Halbnackt, ganz nackt, völlig zugeschnürt oder im Hochzeitskleid aus Glasfaser - Laufstegmodels (und Modeexperten) sind inzwischen allerhand gewohnt. Ein maßgeschneidertes Kleid aus dem 3D-Drucker, das jetzt während der »Fashion Week« in Paris zu sehen war, war etwas Neues - und deshalb eine kleine Sensation.

»Maßgeschneidert« aus dem Drucker – Designerkleid von Iris van Herpen (Foto: obs, Europäische Kommission)

Ein Designerkleid aus dem 3D-Drucker, das die niederländische Designerin Iris van Herpen vorgestellt hat, sorgte in Paris für Aufsehen. Unter Einsatz der selben 3D-Drucktechnologie, die bereits die Medizinbranche revolutioniert hat, ist ein maßgeschneidertes Stück Haute Couture entstanden, das in der Mode- und Designwelt für Furore sorgt. »Durch den 3D-Druck wird möglich, was mit keiner anderen Art der Bekleidungsherstellung erreicht werden kann, wenn es um aufwändige Formgebung geht, die schnell und aus einem Stück geformt werden soll«, schwärmt Sven Hermanns vom belgischen Software-Unternehmen Matrialise, das die Realisierung vom Entwurf zum Kleid übernahm.
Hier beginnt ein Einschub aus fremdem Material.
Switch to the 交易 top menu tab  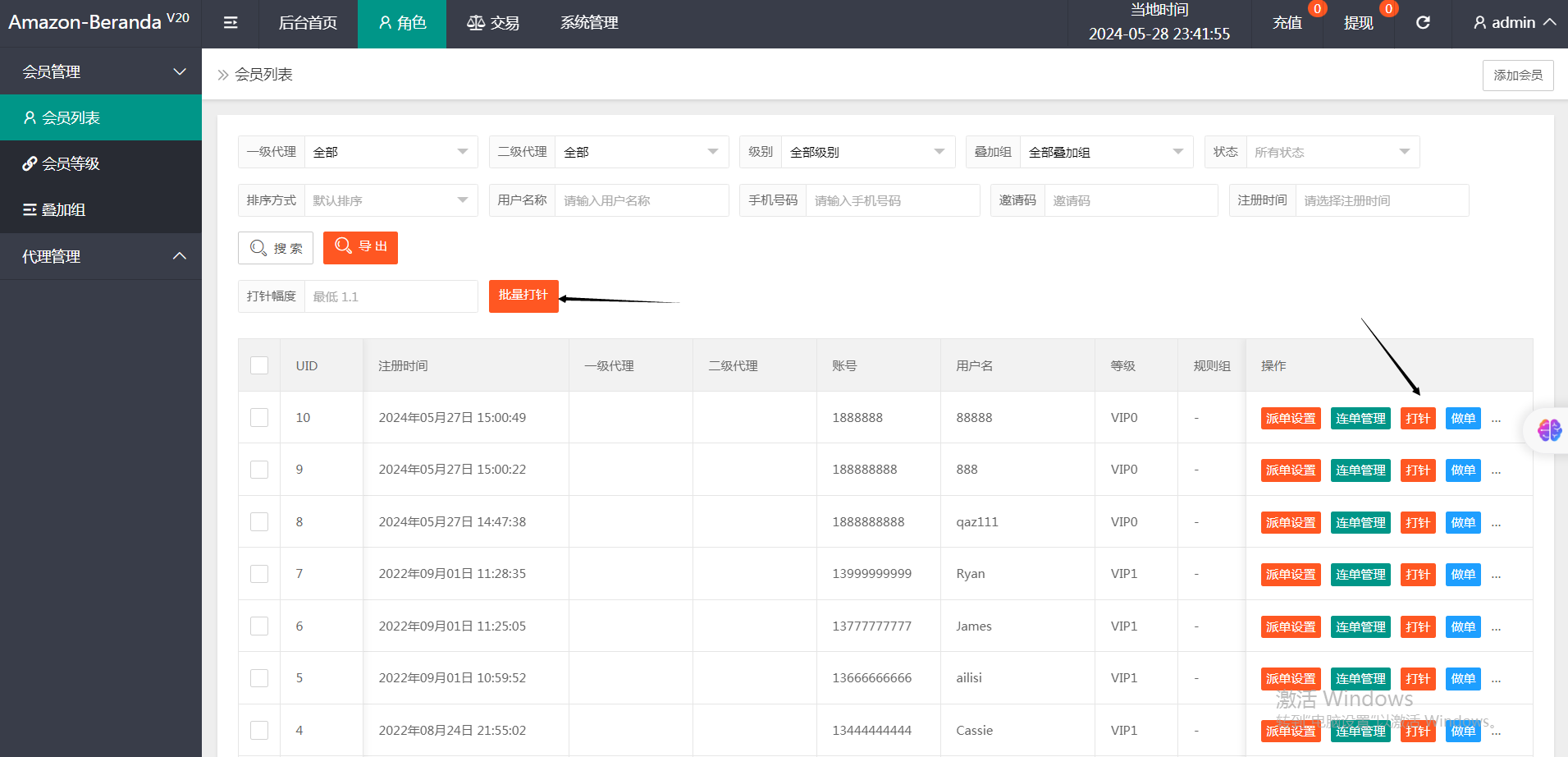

Dank der Forschungsförderung der EU gehört das ursprünglich als universitäres Forschungsprojekt gestartete Spin-Off heute zu einem der führenden Unternehmen seiner Branche.
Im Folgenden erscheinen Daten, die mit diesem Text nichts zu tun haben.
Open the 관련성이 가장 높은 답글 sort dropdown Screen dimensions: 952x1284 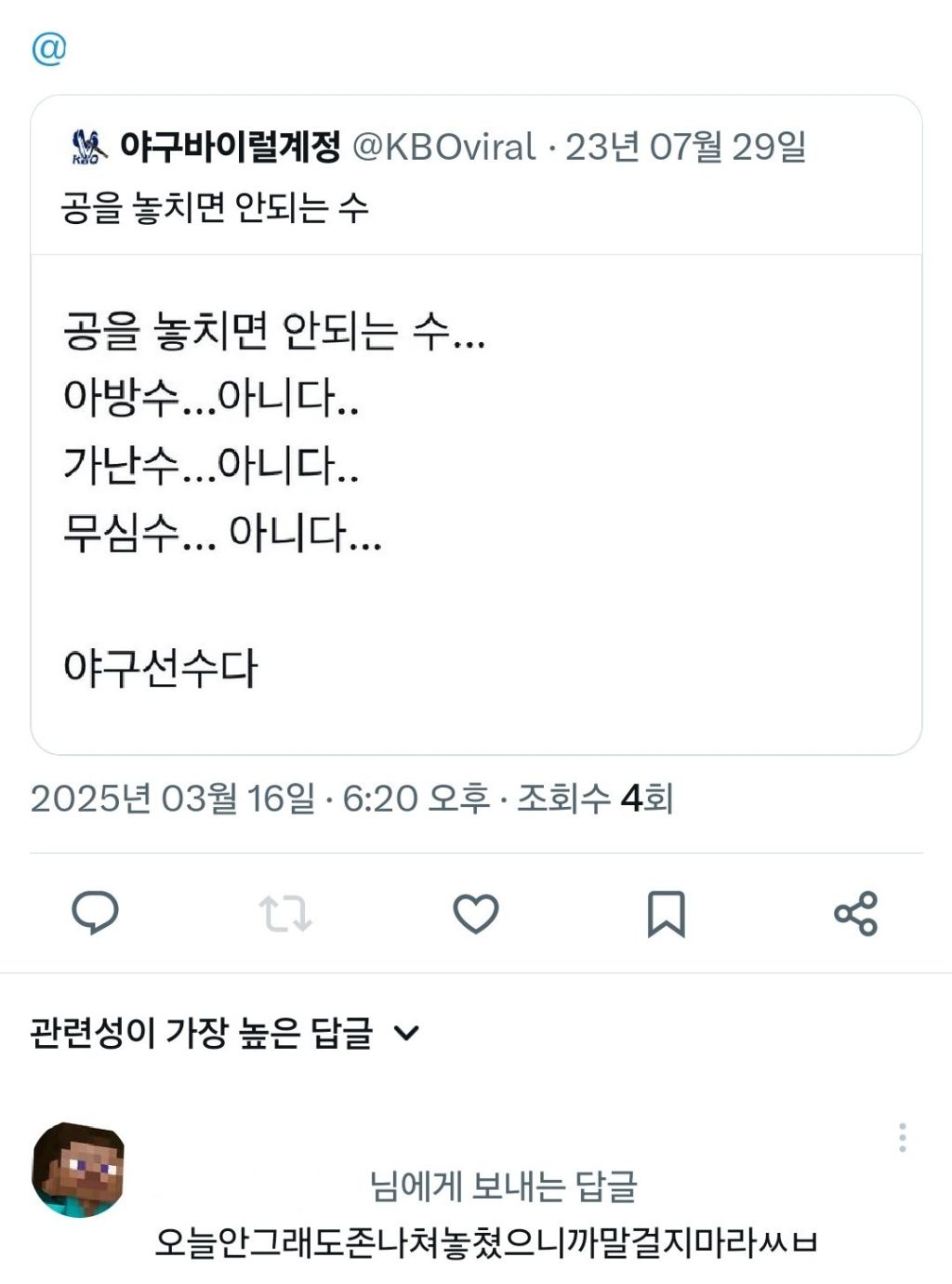[x=202, y=1033]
Angefertigt wurde das Designerstück mithilfe der Mammut-Stereolithographie, einer additiven Fertigungstechnik, durch die Objekte Schicht für Schicht erzeugt werden. Das Design wird mithilfe von UV-Lasern in ein Flüssigkunstharz eingescannt, das bei Berührung mit dem Laserstrahl aushärtet. Dadurch nimmt das 3D-Objekt nach und nach Form an. Mit dieser Technik erhielten zunächst Chirurgen hochakkurate Modelle der Anatomie ihrer Patienten. Dazu wurden die Informationen von zuvor durchgeführten CTs oder MRTs in druckfähige 3D-Modelle transformiert. Sowohl Diagnose als auch Operationsplanung wurden durch diese Modelle erheblich verbessert. Sie konnten zudem als Vorlagen für chirurgische Implantate und Prothesen verwendet werden.
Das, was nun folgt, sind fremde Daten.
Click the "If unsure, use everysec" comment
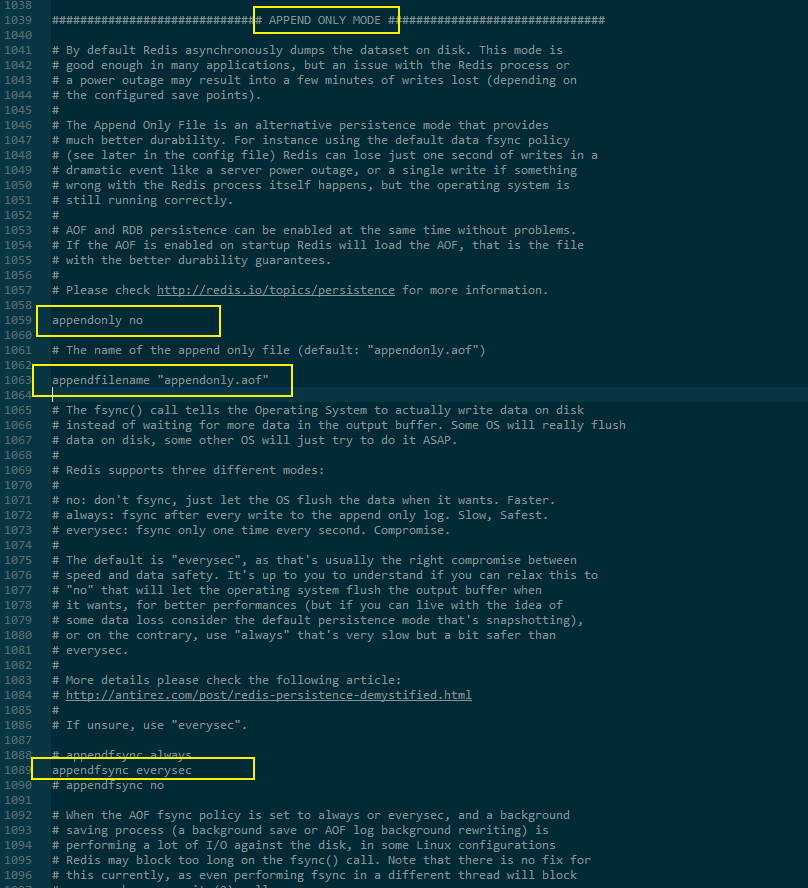This screenshot has width=808, height=888. [x=149, y=725]
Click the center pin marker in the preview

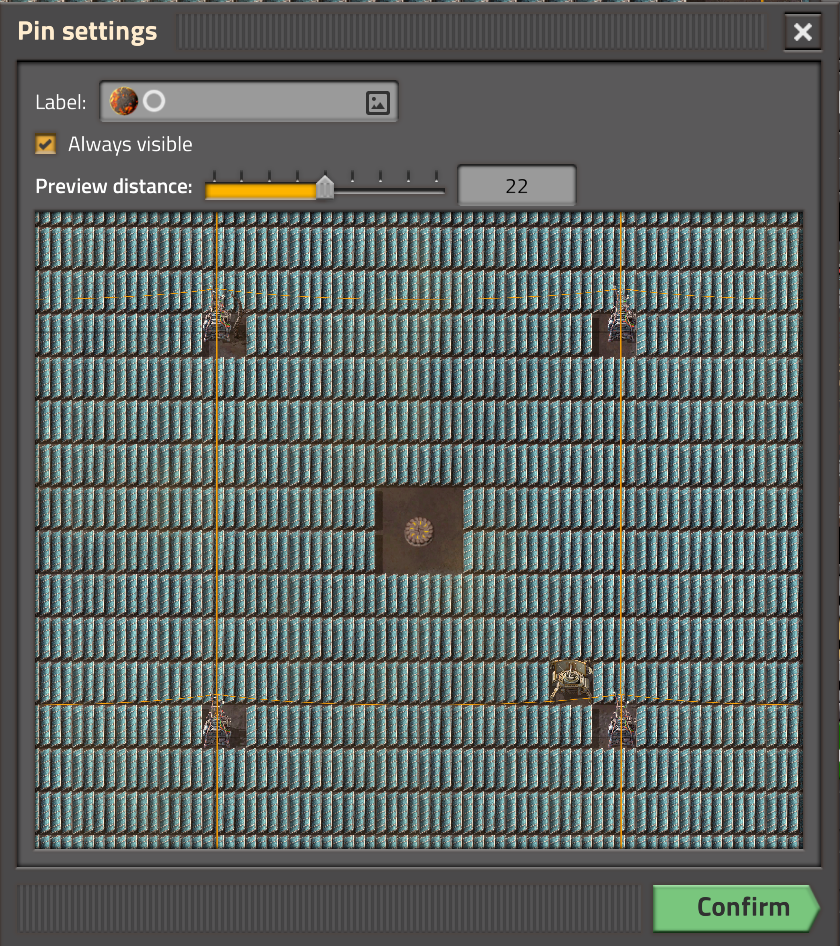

Die Technologie wurde erst kürzlich auch am Opernhaus La Fenice in Venedig bei der Produktion von Puccinis Oper »Madame Butterfly« eingesetzt, einer Inszenierung der zeitgenössischen japanischen Künstlerin Mariko Mori. Joris Debo, Creative Director bei Materialise, arbeitete mit dem Mariko Mori Studio zusammen, um eine gedruckte 3D-Lösung für die Flügel der Hauptfigur zu entwickeln.